I’m not asking for there to be a color-blind approach to teaching or to shift the focus of difficult references as was posited in an NPR article titled, “How to Talk to Kids about Thanksgiving.” Simply eliminating the origin of the acknowledgment, to yield toward a more pleasant iteration, is not the answer. As Bettina Washington, a Wampanoag tribal historic preservation officer reflects, “It’s not a pretty history by any stretch of the imagination, but we need the story to be told truthfully”. This country has for too long utilized the education system to further its desire to maintain a white patriarchal space.

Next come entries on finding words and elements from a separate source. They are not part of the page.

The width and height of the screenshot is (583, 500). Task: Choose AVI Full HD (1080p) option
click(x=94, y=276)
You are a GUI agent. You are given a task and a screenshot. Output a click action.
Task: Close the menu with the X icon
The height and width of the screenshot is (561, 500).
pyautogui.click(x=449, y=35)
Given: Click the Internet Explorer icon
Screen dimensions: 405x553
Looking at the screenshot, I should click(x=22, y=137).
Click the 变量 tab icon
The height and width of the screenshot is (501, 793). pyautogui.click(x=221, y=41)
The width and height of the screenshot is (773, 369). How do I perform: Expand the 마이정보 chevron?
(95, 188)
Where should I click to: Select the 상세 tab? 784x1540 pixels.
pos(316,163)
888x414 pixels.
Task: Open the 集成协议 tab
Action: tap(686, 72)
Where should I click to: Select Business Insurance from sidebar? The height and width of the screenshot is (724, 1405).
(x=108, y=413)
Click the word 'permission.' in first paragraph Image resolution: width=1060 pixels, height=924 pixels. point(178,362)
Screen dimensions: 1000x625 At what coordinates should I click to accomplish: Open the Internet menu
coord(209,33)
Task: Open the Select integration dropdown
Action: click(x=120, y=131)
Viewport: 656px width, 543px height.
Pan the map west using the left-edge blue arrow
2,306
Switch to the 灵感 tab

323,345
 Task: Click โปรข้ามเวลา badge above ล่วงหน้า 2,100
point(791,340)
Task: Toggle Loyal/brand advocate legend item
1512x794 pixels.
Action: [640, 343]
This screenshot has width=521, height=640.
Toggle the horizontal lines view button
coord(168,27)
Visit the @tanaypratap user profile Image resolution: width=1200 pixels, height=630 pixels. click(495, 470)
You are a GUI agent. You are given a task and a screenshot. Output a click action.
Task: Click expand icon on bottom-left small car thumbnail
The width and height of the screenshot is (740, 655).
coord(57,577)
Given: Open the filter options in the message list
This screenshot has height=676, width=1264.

The Trump campaign’s concept of “Making America Great Again” pumped oxygen into America’s most malignant entities that for 8 years felt that the U.S. colonial narrative was being stripped of its power because black and brown citizens were being considered in featured, intellectual, and more prominent positions. After all, “Trump is the symptom not the cause,” reflects President Barack Obama.
Because race is not a topic that, even in 2019, the country seems completely comfortable in discussing, there is an inclination to continuously feed our kids a more digestible approach to U.S. History. Evidence of this fact was found in a 2015 McClatchy-Marist Poll when only 8% of high school seniors identified slavery as the cause of the Civil War. Understanding that we are not interested in placing blame or identifying villains, white fragility has to depart to be able to address difficult times in history in a way that strengthens the consciousness of all students and challenges the ideology that shaped the development of this nation.
I bet you are wondering whether I decided to let my daughter perform in her Thanksgiving Day play? Sure I did– she is only 5 years old. While she has recognition of ethnic differences, she isn’t yet conflicted by these topics, nor do I want her to be; she will have plenty of time for that. However, I will always be truthful with her and present her with thoughtful answers to these difficult questions. I will stand as a concerned parent and advocate for inclusive conversations with her teachers and elementary administrators. My goal is for her and all Black and Brown children to receive instruction that encourages them to embody the power and strength of their ancestors.
Keisha Williams is a graduate student pursing a Ph.D. in Higher Education at University of North Carolina-Greensboro. Her research interests lie in identity contingencies and its effect on students of color.